**読解用抜粋**
"""
■コンサートによく出かけること
音がどう聴こえているか他人にはわからない。
当然のことだが、これが非常に大切なことだと思う。
音は「耳で聞く」というが、実際には脳で知覚されるわけだ。
脳には過去の記憶が残されていて、それが実際の音と相まって知覚になると考えられる。
梅干しを食べた経験のある人は「梅干し」という言葉を聞いただけで唾液が出てくるという、無意識の記憶がそうさせているように、似たような現象が「音を聞く」ということにも当てはまると言ったらよいでしょうか。
オーケストラの指揮者は、交響曲の楽譜、つまり全楽器の音符が書いてある総譜(スコア)を見るわけですが、その楽譜を見ただけで頭の中で音が鳴っています。
その頭の中の音をイメージして指揮をするわけです。
指揮者はオーケストラが音を出す前に、指揮棒を振ります。
練習の時は、そのイメージ通りの音が出ない時、棒を止めてメンバーにイメージ通りの音を出すように指示をするわけです。
こういう音楽の世界を知っている人には、釈迦に説法ですが、知らない人は指揮者とは、まるで音楽に合わせて踊っているようなものだと思っている人もいるようです。
だから、指揮の練習はCDを再生してその音に合わせて指揮をしても、ほとんど練習にならないわけです。
あるピアニストの家を訪問した時、ちょうど鍵盤の部分だけはずして作ったようなものが置いてありました。
でもピアニストはこれで練習するのです。
音が実際に出なくても、ピアニストの頭の中では音が鳴っているのです。
まあ、紙鍵盤でも同じことですが、実際の鍵盤と同じでないと、指の力の入れ具合の練習にならないわけです。
"""
**記録情報**
"""
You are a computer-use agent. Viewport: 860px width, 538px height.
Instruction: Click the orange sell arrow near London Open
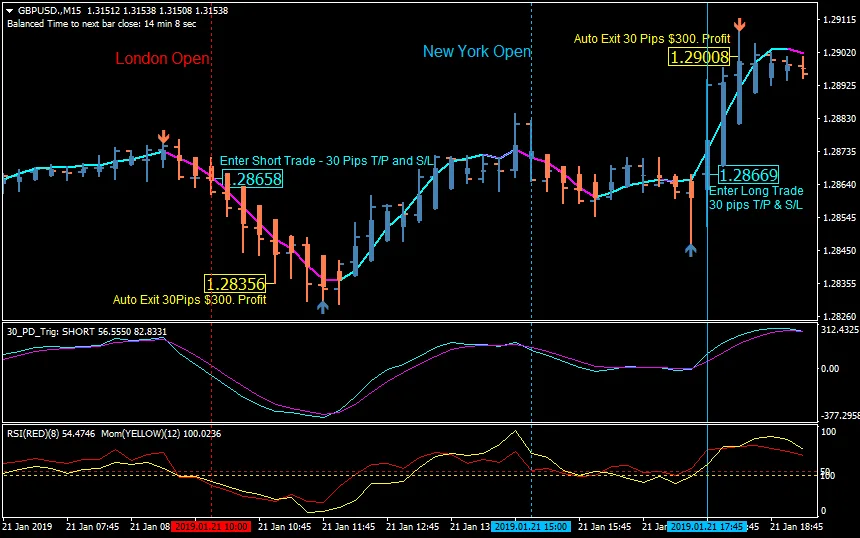[x=163, y=137]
"""
**取り組む内容**
音の知覚を論じた文章の続きを、最後の文の次から書きなさい。 一覧の情報は使用しない。

**解答**
■ラジカセも存在価値がある
話が長くなりましたが、音楽を仕事としていない人も、コンサートに行くことで、脳が無意識に音の学習をし、自宅のオーディオ機器で音楽を聴いた時も、無意識のうちに記憶された音を引き出すのです。
だから、高価なオーディオ装置でなくても音楽は楽しめるわけです。
そういう意味では、ラジカセでもミニコンポでも存在価値があると言えます。
実際のコンサートを聴かずに、オーディオ装置ばかりにお金をつぎ込むのは、その人の行き方でいいのですが、それは現実の音を知らないで、装置そのものの音にこだわっているだけで、こういう人が私の感覚では「オーディオマニア」という感じがします。
何かまわりくどい説明になりましたが、私が言いたいのは音楽を聴くのに、装置は必ずしも高価でなくてよいと言うことです。
そのかわり、現実のコンサートに出かけることだと言いたいわけです。
実際、プロの音楽家は意外なほど、高価なオーディオ装置にこだわらない人が多いと、私は感じています。
「一応、音が聞こえればいい」と言います。
写真を載せた、ラジカセは5千円もしませんでした。でも、存在価値はあります。
ミニコンポでもそうです。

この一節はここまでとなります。